**Prompt:**
Please return the data word for word and leave out any picture it contains.

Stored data

○ ○ ○

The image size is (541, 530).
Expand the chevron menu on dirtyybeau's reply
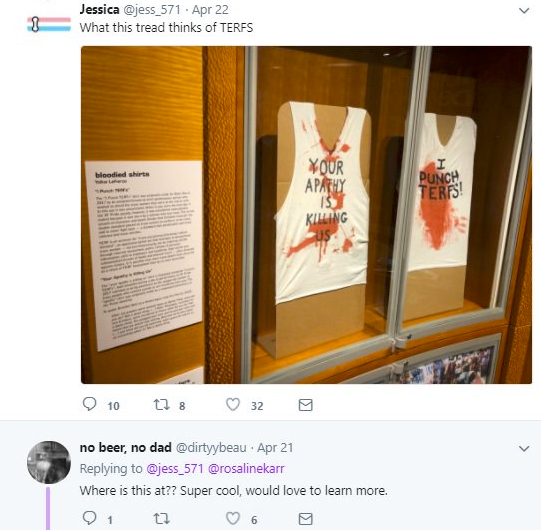point(524,448)
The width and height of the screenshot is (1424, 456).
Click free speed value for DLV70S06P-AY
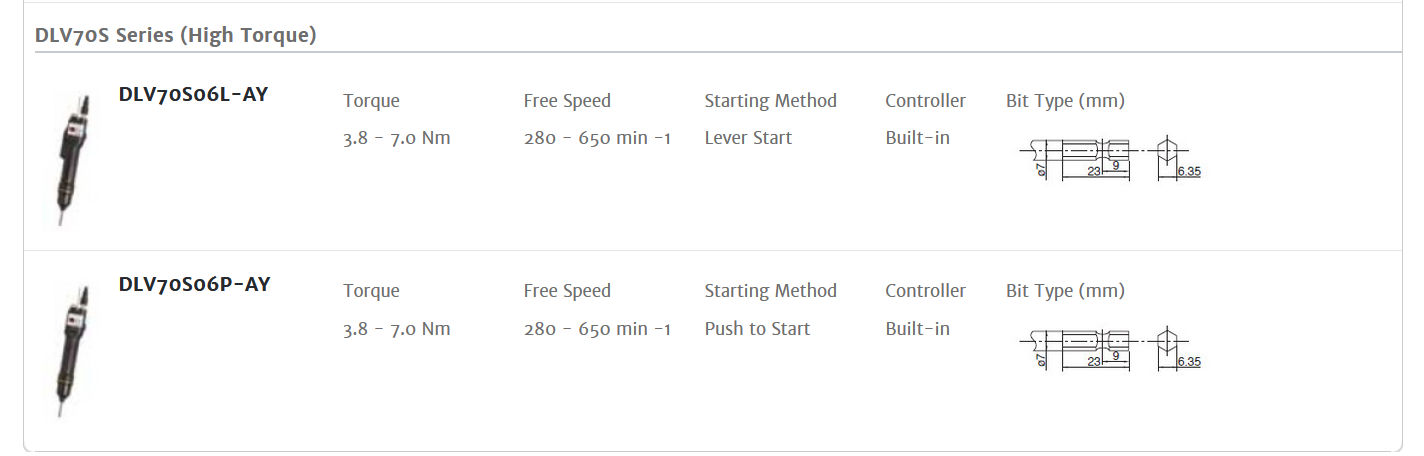tap(597, 328)
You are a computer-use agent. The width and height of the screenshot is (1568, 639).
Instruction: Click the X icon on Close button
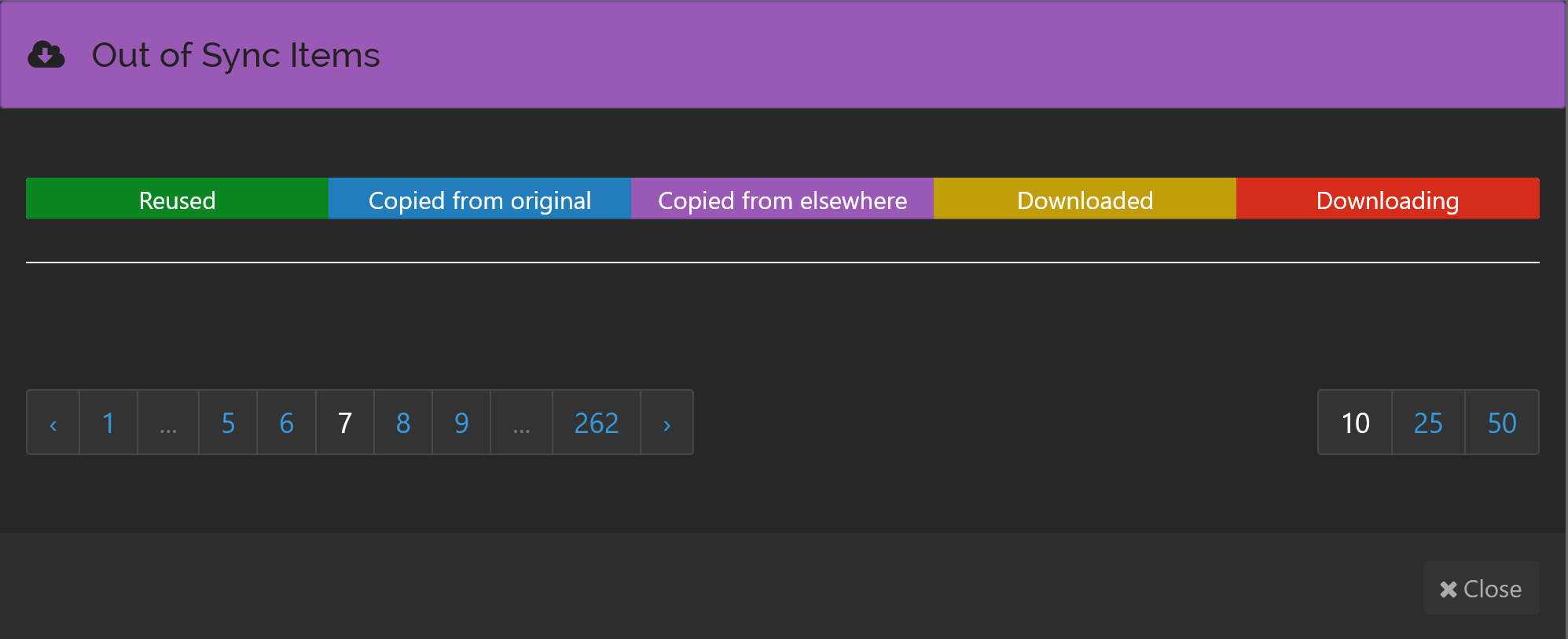pos(1449,589)
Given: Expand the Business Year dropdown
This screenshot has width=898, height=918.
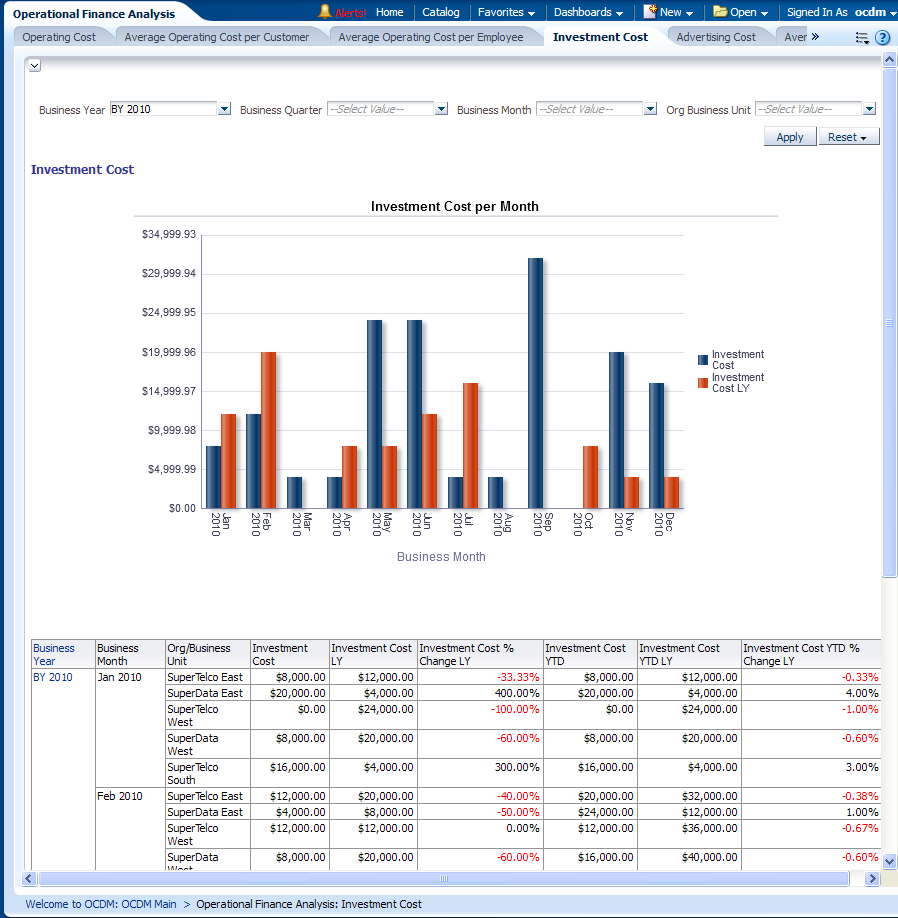Looking at the screenshot, I should pos(224,109).
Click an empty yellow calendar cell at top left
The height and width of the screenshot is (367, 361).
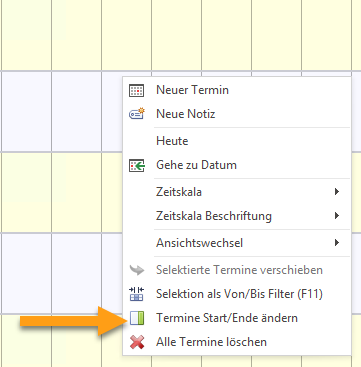26,35
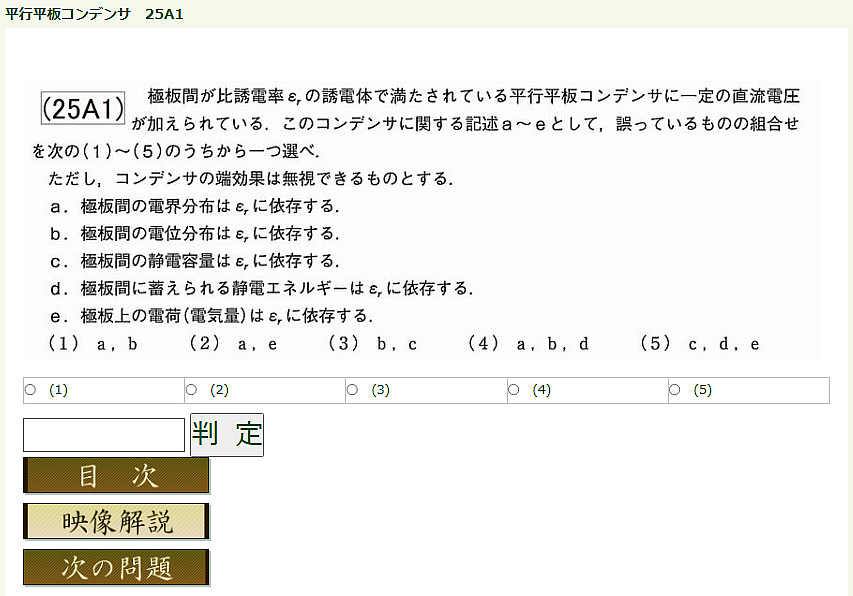The height and width of the screenshot is (596, 853).
Task: Pick the (3) radio button
Action: [353, 390]
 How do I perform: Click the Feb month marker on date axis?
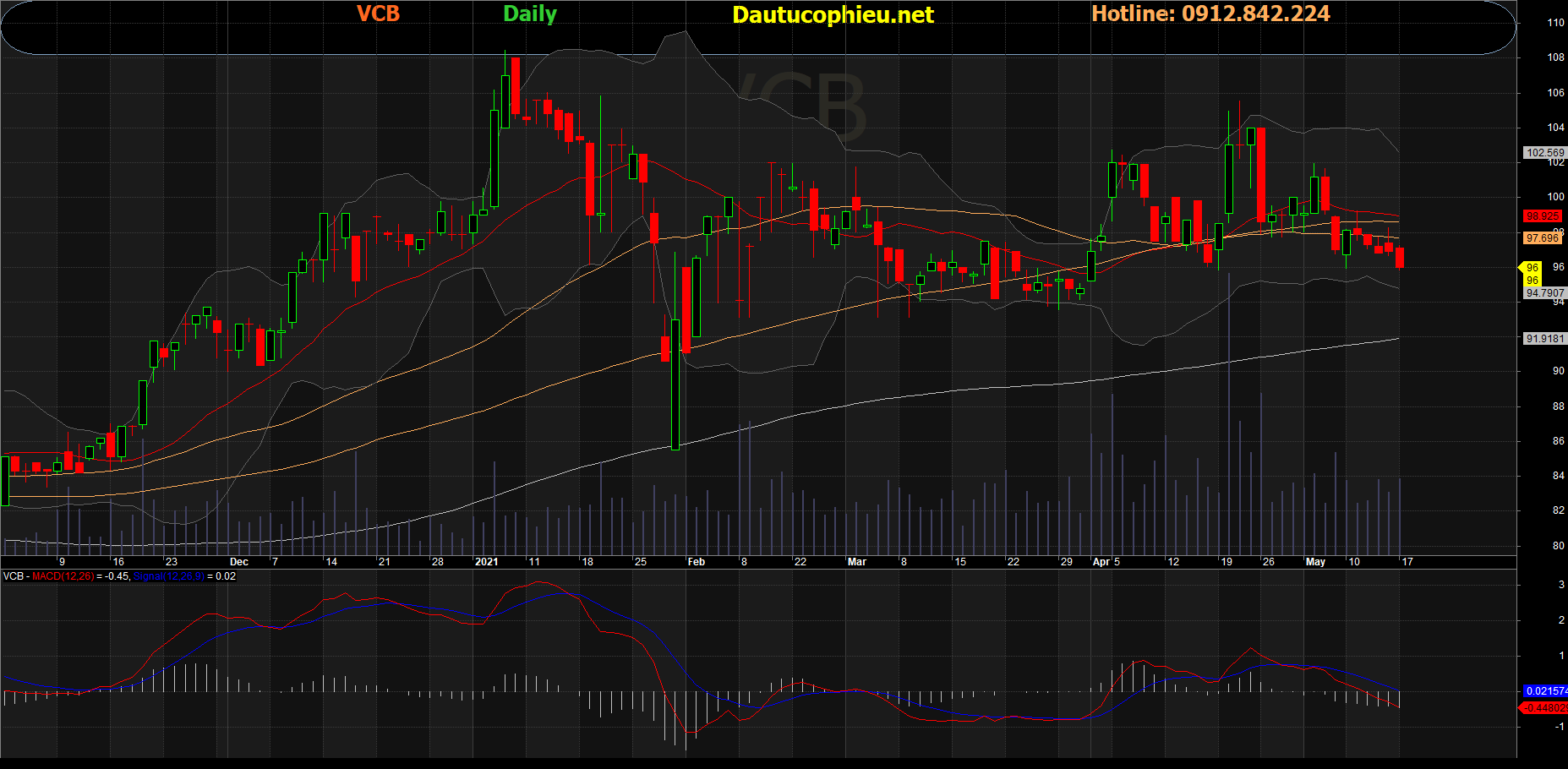tap(696, 562)
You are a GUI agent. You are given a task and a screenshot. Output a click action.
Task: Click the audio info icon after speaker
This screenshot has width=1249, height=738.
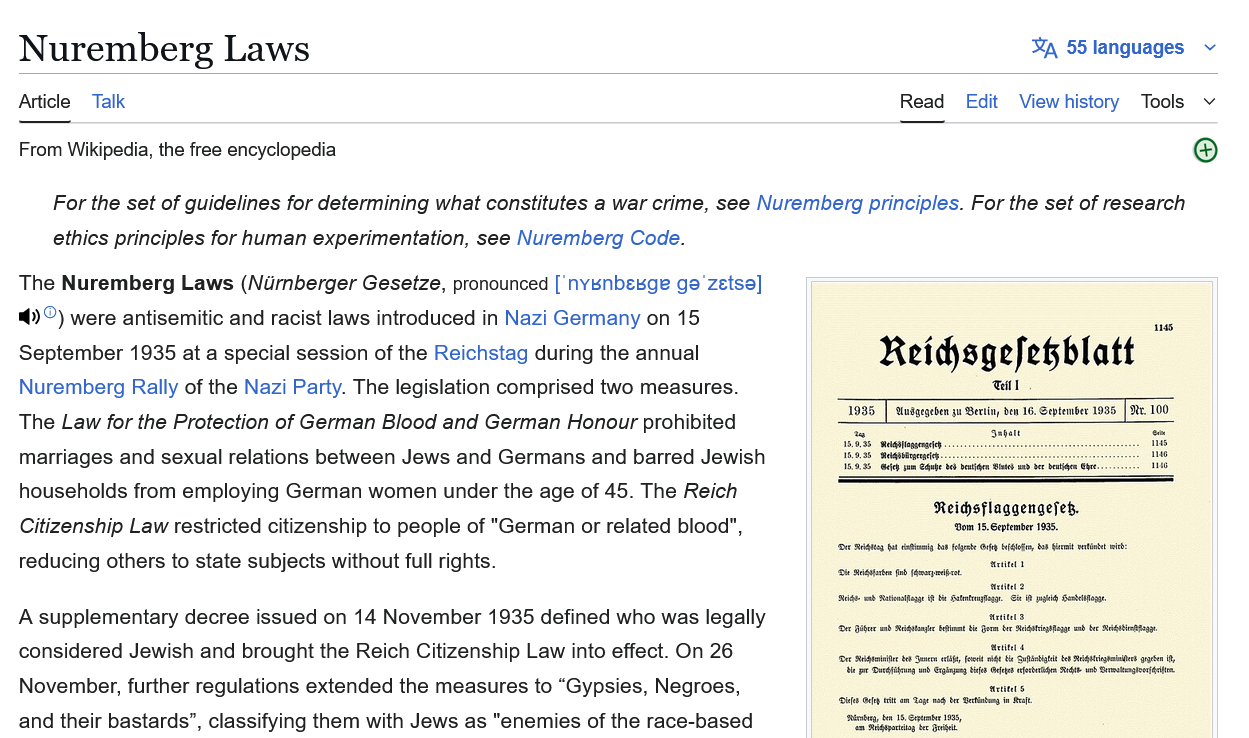(50, 313)
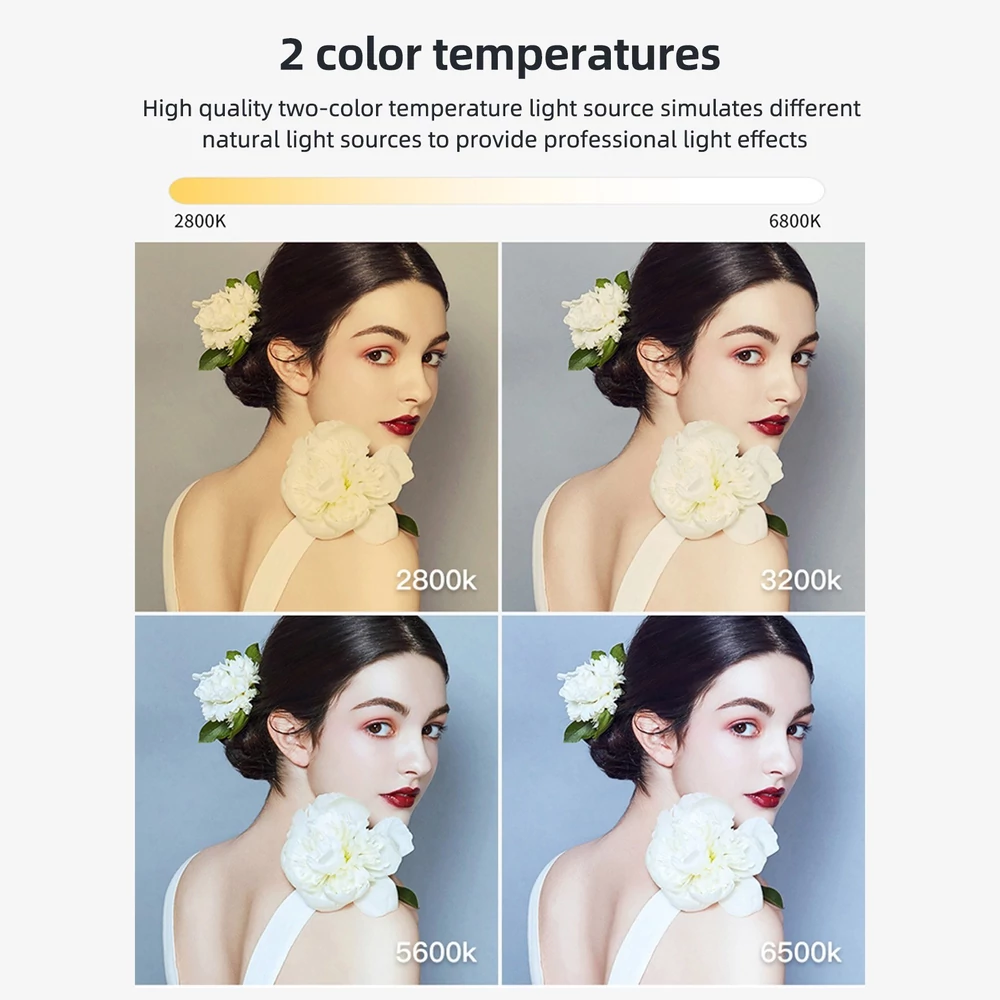The height and width of the screenshot is (1000, 1000).
Task: Click the 2800K label under gradient bar
Action: (200, 221)
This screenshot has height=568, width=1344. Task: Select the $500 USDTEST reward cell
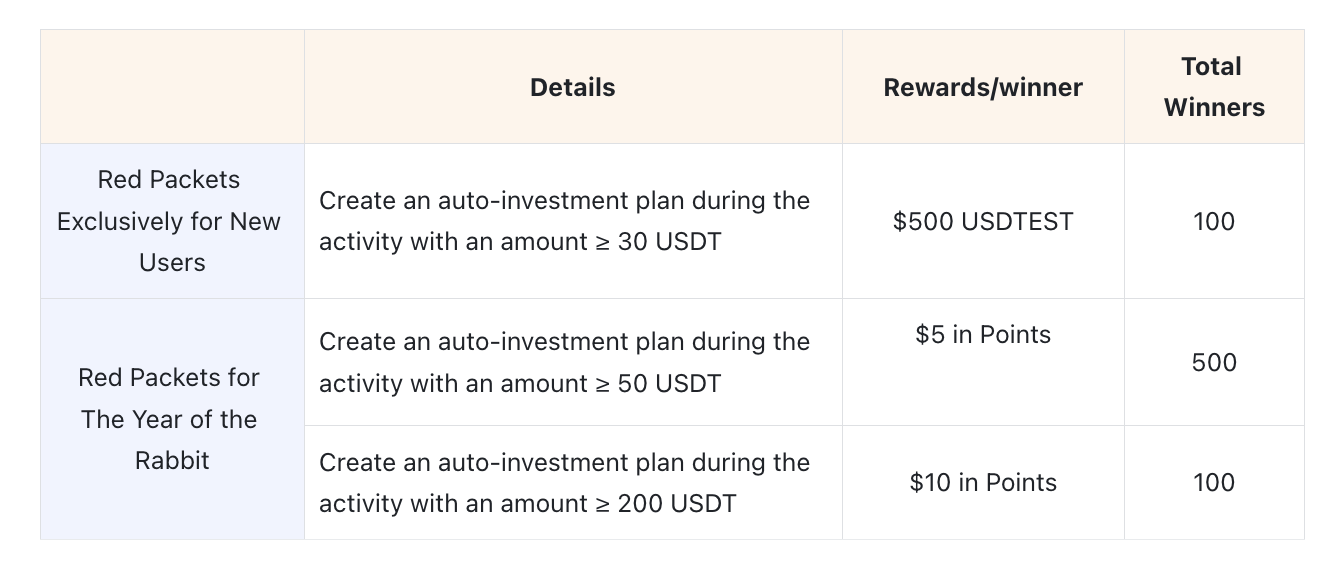point(982,221)
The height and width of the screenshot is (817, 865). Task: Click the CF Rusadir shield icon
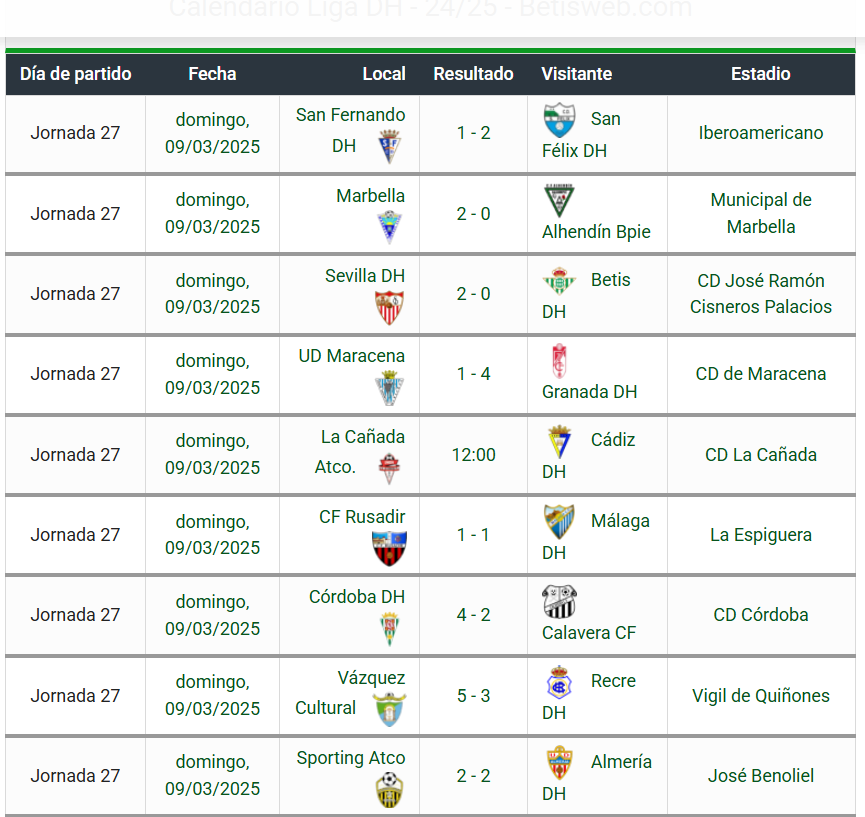pyautogui.click(x=389, y=548)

○ ○ ○

**Result of this task:**
The image size is (541, 530).
Expand the chevron menu on dirtyybeau's reply
point(524,448)
The width and height of the screenshot is (1424, 456).
Click free speed value for DLV70S06P-AY
tap(597, 328)
You are a computer-use agent. The width and height of the screenshot is (1568, 639).
Instruction: Click the X icon on Close button
pos(1449,589)
Given: Expand the Business Year dropdown
This screenshot has width=898, height=918.
Looking at the screenshot, I should pos(224,109).
Click an empty yellow calendar cell at top left
The height and width of the screenshot is (367, 361).
26,35
The height and width of the screenshot is (596, 853).
Task: Pick the (3) radio button
Action: [353, 390]
 How do I perform: Click the Feb month marker on date axis?
tap(696, 562)
You are a GUI agent. You are given a task and a screenshot. Output a click action.
Task: Click the audio info icon after speaker
This screenshot has width=1249, height=738.
(50, 313)
The height and width of the screenshot is (1000, 1000).
Task: Click the 2800K label under gradient bar
Action: (200, 221)
This screenshot has height=568, width=1344. Task: Select the $500 USDTEST reward cell
point(982,221)
The height and width of the screenshot is (817, 865). Task: Click the CF Rusadir shield icon
pyautogui.click(x=389, y=548)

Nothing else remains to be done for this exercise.